+++ DATA EXCERPTS +++

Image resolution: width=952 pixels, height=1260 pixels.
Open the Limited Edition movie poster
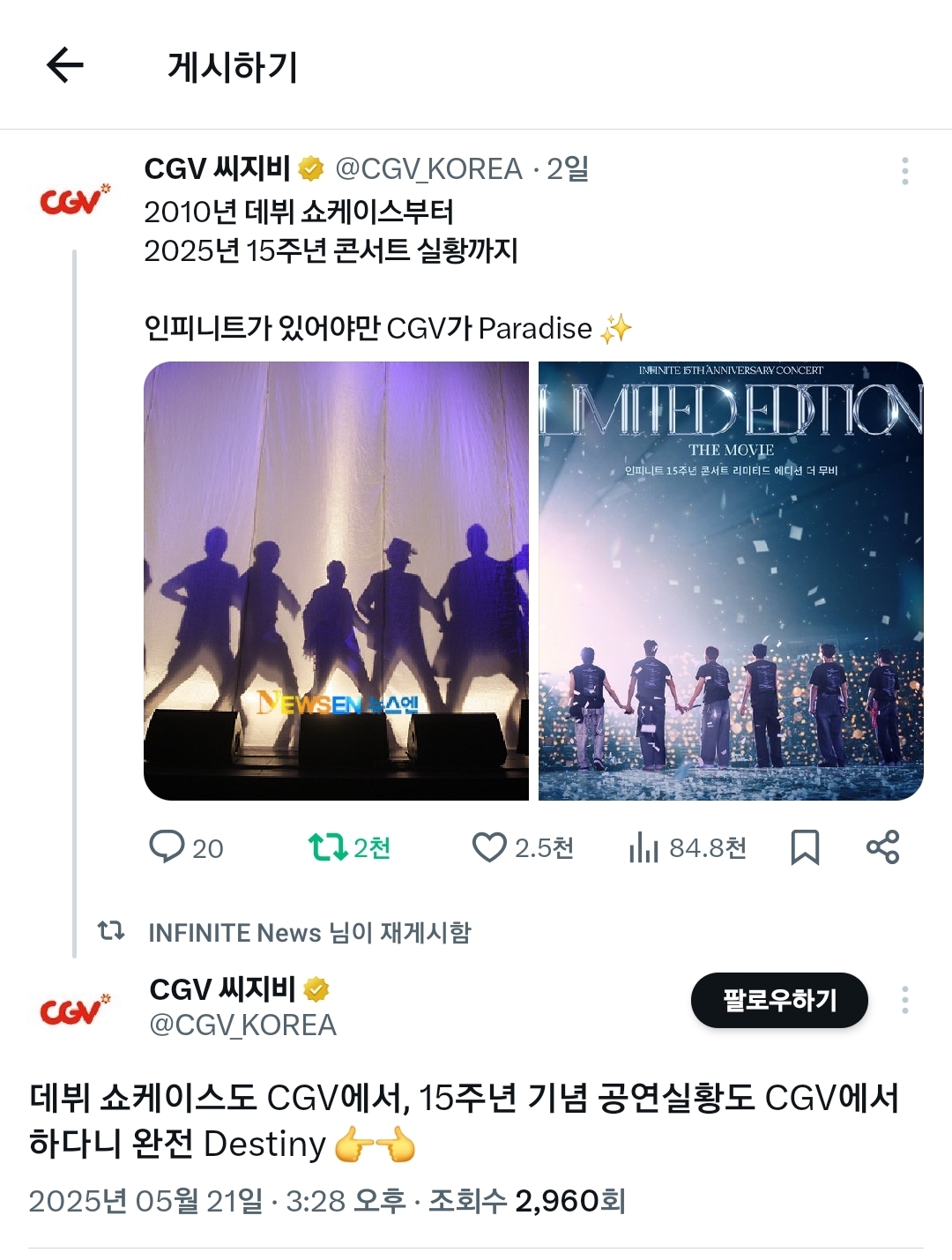click(731, 581)
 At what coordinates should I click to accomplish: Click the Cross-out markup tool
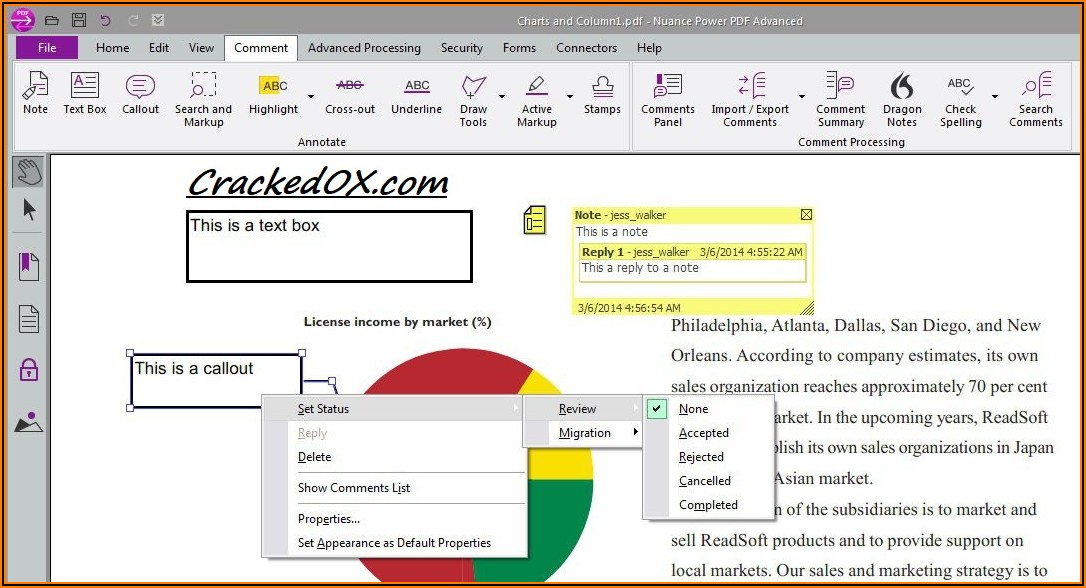350,97

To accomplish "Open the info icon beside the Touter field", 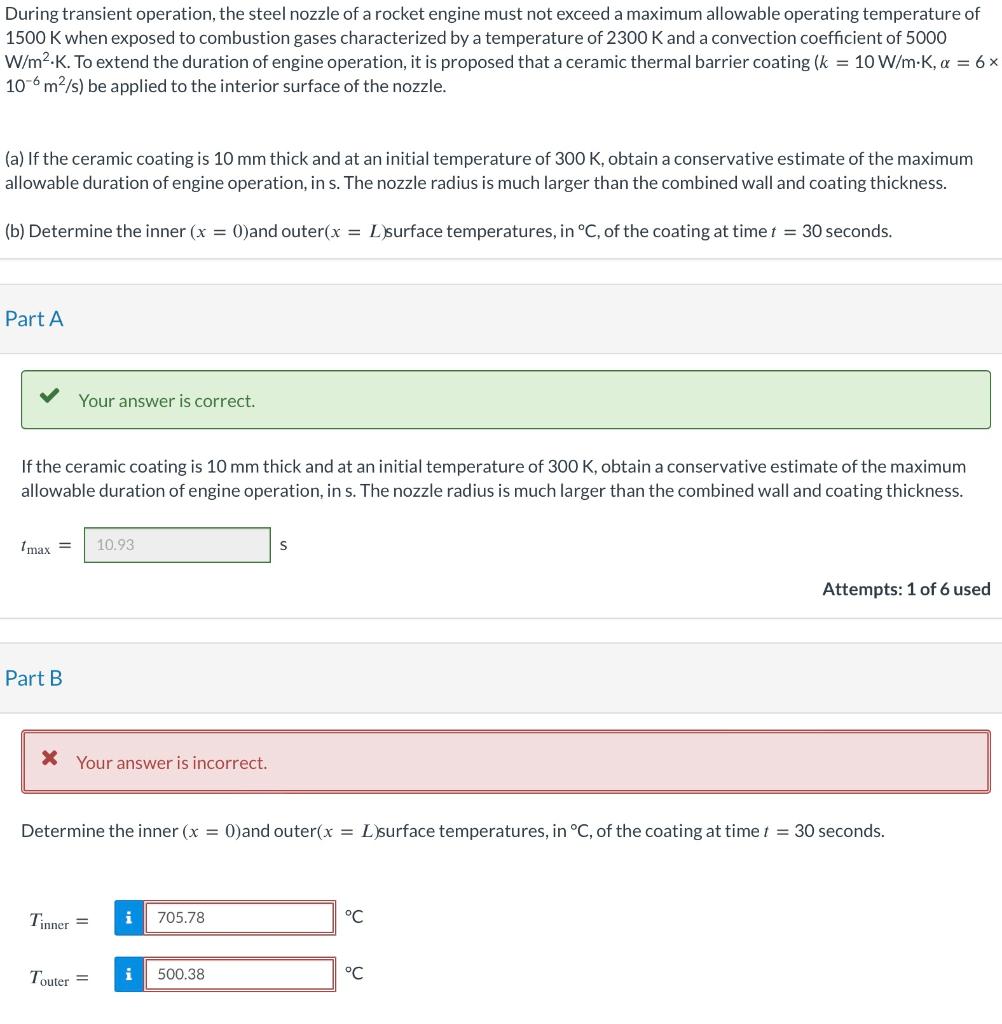I will pos(126,972).
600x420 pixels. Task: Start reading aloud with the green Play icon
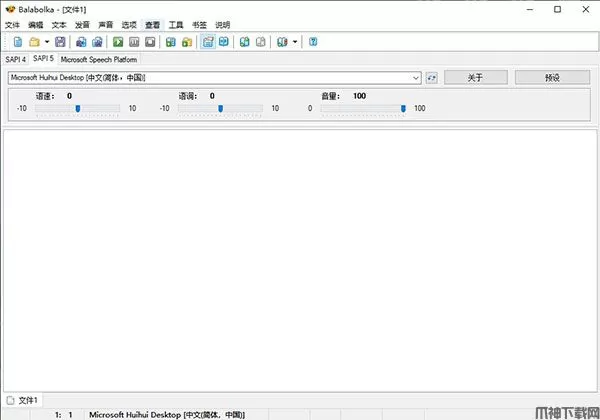[x=118, y=42]
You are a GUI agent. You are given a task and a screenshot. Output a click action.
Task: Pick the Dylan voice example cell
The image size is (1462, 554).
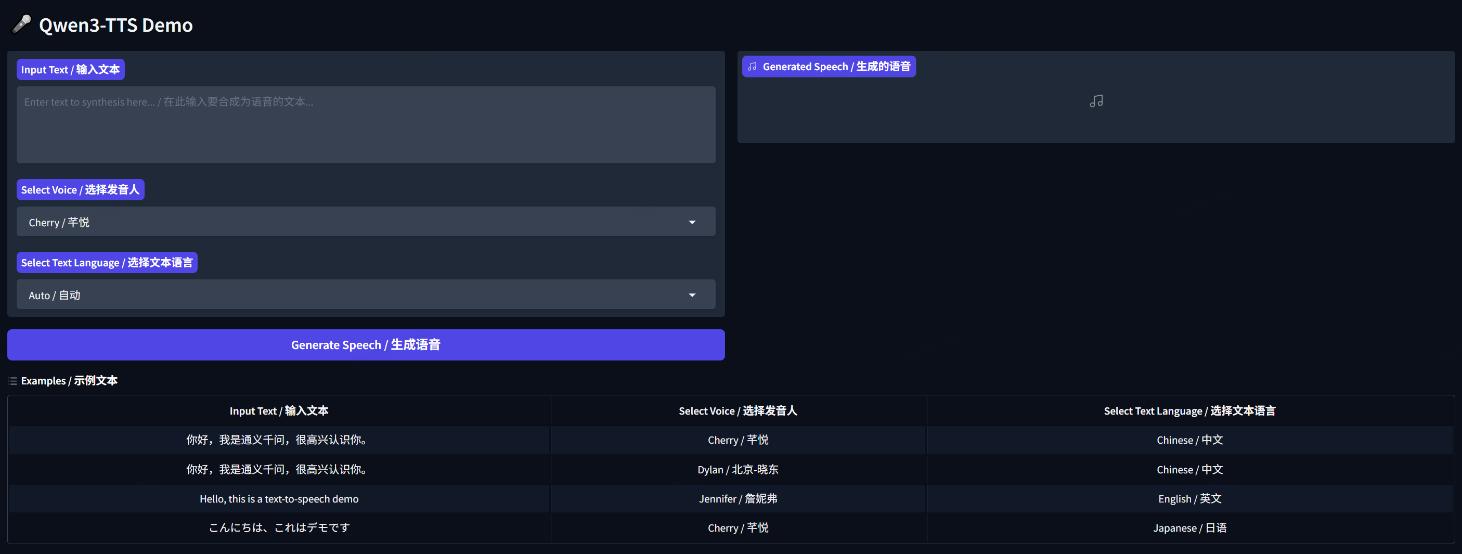tap(738, 470)
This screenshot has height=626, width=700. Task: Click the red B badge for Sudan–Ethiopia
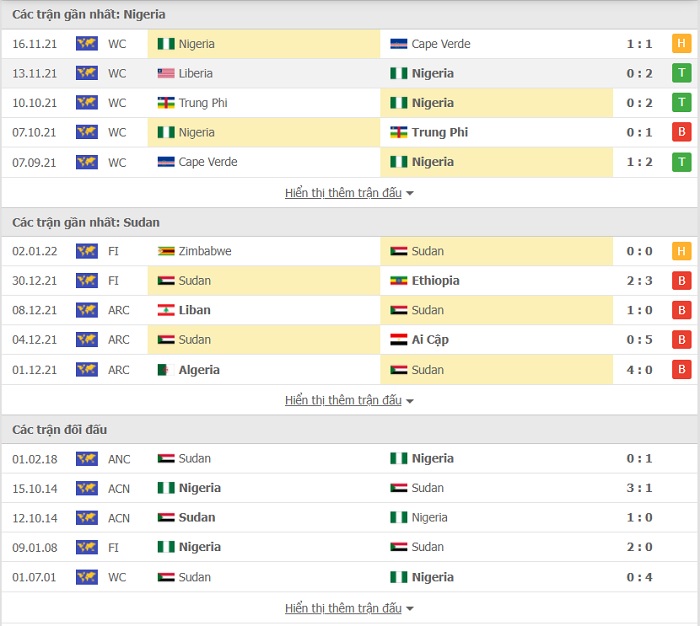[x=681, y=280]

+++

§ TASK DIRECTIONS: Extract, word for word, each line from the one that contains "You are a GUI" through the final line of the data above. Leave the pictures out.

§ THE COMPLETED TASK:
You are a GUI agent. You are given a task and a screenshot. Output a click action.
Task: Pick the Dylan voice example cell
The image size is (1462, 554).
tap(738, 470)
This screenshot has height=626, width=700. Task: Click the red B badge for Sudan–Ethiopia
[x=681, y=280]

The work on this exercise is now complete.